M:Kalayım mı? Ee peki kalırım. Bu kadar ısrar etme. Unutturuyorsun valla. Tam da senin durumunla alakalı bir şey söyleyecektim. Cam parçası vücuduna girince çıkartamazsan, durduğu yerde durmuyormuş biliyor musun? İlerliyormuş. Haberin var mıydı? Birisi yıllarca öyle yaşamış, sonra kalbine batmış ölmüş.. Yazık..
C:Acıyorrrrr…
Cengiz’in çığlığı kulakları sağır edecek cinstendi. Miran hızla elini ağzına götürdü. Sıkıca kapatırken, gözleri simsiyah olmuştu.
M:Her seferinde küçük kızların ağzını kapatıyordun. Onlarında canları en az şu anda senin canının acısı kadar acıyordu. Umursuyor muydun?
Cengiz’in gözünden akan bir damla yaş sinirlerini iyice bozdu. Reyyan yüzünü buruşturmuş izliyordu. Ama bakışlarında acıma yoktu. Cengiz bunları hak etmişti.
Miran alamadığı cevapla sinirlenirken, saçlarından çekti Cengiz’i. Boynundan gelen sesle Cengiz çığlık atmıştı tekrar ama ağzı kapalıydı sesi çıkmadı.
M:Umursuyor muydun?
Cengiz gözyaşı ve çaresizlikle başını iki yana salladı. Miran hırsla, tükürürcesine başını geriye itti. Cengiz başının acısının sadece birkaç dakika sonra beynini delen bir ağrı olarak kafasına saplanacağını çok iyi biliyordu. Miran hırsla kalktı Cengiz’in üzerinden. Yakasından tutup ayağa kaldırdı. Üzerinden cam parçaları yere dökülürken, geride kalanlar ve sırtında ki kanla Reyyan gözlerini yumdu bir an.

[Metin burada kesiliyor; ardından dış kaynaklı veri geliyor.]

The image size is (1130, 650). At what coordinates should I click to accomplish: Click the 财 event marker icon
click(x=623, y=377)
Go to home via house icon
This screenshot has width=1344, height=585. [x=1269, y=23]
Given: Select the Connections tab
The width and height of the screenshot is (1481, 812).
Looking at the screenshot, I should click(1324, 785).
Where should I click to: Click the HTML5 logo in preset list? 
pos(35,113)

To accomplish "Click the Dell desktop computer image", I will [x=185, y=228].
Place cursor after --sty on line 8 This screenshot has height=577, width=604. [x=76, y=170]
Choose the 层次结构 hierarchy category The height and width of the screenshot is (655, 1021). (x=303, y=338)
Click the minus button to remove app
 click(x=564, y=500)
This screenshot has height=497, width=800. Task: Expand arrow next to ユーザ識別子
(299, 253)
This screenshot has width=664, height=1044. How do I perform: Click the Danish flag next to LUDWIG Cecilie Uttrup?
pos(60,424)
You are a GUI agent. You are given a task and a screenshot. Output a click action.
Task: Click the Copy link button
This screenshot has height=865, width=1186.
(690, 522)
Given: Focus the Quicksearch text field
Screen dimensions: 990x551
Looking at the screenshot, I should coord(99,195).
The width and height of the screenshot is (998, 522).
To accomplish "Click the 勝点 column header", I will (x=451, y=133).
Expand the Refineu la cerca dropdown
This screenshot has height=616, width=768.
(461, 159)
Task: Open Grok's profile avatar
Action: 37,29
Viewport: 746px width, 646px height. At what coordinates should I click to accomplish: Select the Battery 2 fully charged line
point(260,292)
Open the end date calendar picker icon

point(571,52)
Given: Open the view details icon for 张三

Ama vazgeçmeyecekti, kocası nereye kadar giderse gitsindi. Cengiz cezasını çekecekti.
M:Ayakta kaldın otur Allah aşkına.
Cengiz’i geriye doğru itti. Oturmasıyla canı daha çok yandı. Miran elini cebine koyup, Kara’nın masasında ki sandalyeyi aldı. Karısının yanına götürüp, Reyyan’ı oturttu.
M:Sen yorulma güzelim. Otur öyle izle. Yiyecek ya da içecek bir şey ister misin?
Reyyan, Miran’ın bu rahatlığı karşısında şaşırsa da bunları neden yaptığını çok iyi biliyordu. Kendisine verilen kıymeti bu adamın gözüne sokmaktı.
R:Teşekkür ederim.
M:Benim az bir işim kaldı aşkım. Sonra gezeriz Ankara’yı.
R:Tamam canım.
Miran biraz önce Kara’nın masasında gördüğü mektup açacağını eline aldı. Elinde oynarken, sesi şu anda gayet sevecen çıkıyordu. Elindekiyle oynarken yavaşça Cengiz’in yanına geldi, ardından da karşısına oturdu.
M:Askerliğim çok iyi geçti benim biliyor musun? Bizim taburda bir komutan vardı ki sorma gitsin. Bak gibi adam. Benim asker olmamı çok istedi. O dönemde araştırmıştım. Askerlik için bir engelin olmayacakmış. Yani kolunda, bacağında falan. Sonra ben bunu araştırdım, meğerse polis falan da olamıyormuşsun. Güvenlik olunuyor mu? Yanlış anlama seni gördüm ondan soruyorum. bir yardımı esirgemezsin benden. Sanırım o kadar yakınlık kurduk aramızda.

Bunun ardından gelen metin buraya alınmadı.